Miro por la ventana, la arena estaba cambiante, daba igual, me marcho con mi marido unos días a la capital, la boda de unos amigos se ha colocado delante del sol y playa, los cambiaré por una masa de rascacielos y cemento que intuyen que tú estás allí de paso y se apresuran a convertirse en momentos de agorafobia para que levantes el vuelo cuanto antes.
La tarde se despedía mientras yo intentaba meter en una maleta pequeñita, la exigida por la compañía aérea, todo lo que tenía organizado sobre la cama y que evidentemente no iba a caber en aquel habitáculo de juguete. Todo porque a mi marido se le había antojado no facturar, pero él no comprendía que una boda es un evento que necesita muchos accesorios. El tono plateado de aquella mini maleta no ayudaba a la concentración. Parecía que estaba jugando a las casitas. Aquellos botecitos pequeños en la bolsa de aseo, aquellas cajitas diminutas conteniendo secretos de maquillaje y belleza, unas sandalias joya ligeras, la plancha del pelo, ya se sabe los hoteles no tiene este artefacto si acaso un secador básico.
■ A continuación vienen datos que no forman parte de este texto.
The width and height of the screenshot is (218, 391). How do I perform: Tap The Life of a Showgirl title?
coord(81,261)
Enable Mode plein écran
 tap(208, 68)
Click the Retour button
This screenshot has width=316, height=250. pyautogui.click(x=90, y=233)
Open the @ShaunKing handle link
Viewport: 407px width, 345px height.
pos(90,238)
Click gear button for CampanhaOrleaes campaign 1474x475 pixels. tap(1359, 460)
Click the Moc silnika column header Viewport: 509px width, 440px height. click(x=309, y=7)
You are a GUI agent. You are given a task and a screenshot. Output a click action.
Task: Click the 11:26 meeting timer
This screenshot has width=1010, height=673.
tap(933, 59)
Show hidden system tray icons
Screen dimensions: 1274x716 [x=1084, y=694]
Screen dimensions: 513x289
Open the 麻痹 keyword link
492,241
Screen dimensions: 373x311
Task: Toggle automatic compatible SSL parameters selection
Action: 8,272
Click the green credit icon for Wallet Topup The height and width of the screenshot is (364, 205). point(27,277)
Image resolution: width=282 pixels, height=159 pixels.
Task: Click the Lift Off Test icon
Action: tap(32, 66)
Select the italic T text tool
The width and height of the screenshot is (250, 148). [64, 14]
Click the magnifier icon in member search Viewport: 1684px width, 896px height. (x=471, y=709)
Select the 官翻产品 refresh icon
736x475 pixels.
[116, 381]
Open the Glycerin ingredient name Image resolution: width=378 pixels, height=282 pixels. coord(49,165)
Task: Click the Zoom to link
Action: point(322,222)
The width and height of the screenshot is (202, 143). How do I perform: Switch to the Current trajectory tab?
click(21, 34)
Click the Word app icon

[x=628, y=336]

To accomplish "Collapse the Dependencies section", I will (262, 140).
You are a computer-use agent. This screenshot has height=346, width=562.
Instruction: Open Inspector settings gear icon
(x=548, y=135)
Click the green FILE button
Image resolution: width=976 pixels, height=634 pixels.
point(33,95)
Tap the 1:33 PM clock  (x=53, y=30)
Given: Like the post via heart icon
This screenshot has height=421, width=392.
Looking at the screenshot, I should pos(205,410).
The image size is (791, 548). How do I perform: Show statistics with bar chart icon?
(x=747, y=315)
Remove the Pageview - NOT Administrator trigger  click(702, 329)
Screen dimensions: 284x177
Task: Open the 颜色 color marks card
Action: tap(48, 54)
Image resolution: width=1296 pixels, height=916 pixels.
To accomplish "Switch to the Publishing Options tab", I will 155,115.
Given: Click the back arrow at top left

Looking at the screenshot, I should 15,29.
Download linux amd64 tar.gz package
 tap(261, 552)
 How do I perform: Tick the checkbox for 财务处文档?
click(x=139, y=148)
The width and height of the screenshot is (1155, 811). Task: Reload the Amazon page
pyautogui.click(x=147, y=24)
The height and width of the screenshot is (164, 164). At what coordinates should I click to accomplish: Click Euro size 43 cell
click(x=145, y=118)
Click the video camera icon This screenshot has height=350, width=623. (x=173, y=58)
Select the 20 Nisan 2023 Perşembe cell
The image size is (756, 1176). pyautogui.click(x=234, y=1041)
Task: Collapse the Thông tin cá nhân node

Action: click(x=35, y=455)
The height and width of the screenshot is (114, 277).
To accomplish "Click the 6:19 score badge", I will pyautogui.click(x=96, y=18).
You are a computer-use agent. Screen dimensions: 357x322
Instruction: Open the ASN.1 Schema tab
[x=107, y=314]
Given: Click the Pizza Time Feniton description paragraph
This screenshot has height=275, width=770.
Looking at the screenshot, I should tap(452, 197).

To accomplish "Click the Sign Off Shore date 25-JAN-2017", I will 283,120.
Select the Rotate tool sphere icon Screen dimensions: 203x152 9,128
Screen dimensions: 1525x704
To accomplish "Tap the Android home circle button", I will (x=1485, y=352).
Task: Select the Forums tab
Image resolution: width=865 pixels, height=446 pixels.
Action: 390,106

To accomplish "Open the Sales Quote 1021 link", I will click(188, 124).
En uno de los bolsillos interiores iban las pulseras doradas que me habían regalado por mi cumple, los pendientes exquisitos que me había comprado, el clutch de fiesta en el que tampoco cabe casi nada, como mucho un labial un minipeine por si algún rizo se desmadra, un espejito mágico, para instantáneas y selfies y desde luego el móvil. Le hice hueco como pude a los zapatos acordonados y negro optimista de mi pareja un 44, ¡esto ocupa mucho sitio! Así que dentro de ellos introduje las brochas del maquillaje y otras cosillas de contrabando. ¡Pues me ha entrado todo!
Me doy la vuelta tan contenta y veo los trajes de fiesta colgados en su bolsa ¿ y ahora dónde pongo esto? Sudo del sofocón. Llamo a Luis. Le suelto la perorata y le digo que intente guardar los trajes en la maleta. Me mira con asombro y con calma me dice: creo que lo mejor será que cojamos la maleta más grande y facturemos el equipaje. Fue una experiencia adrenalínica, creedme.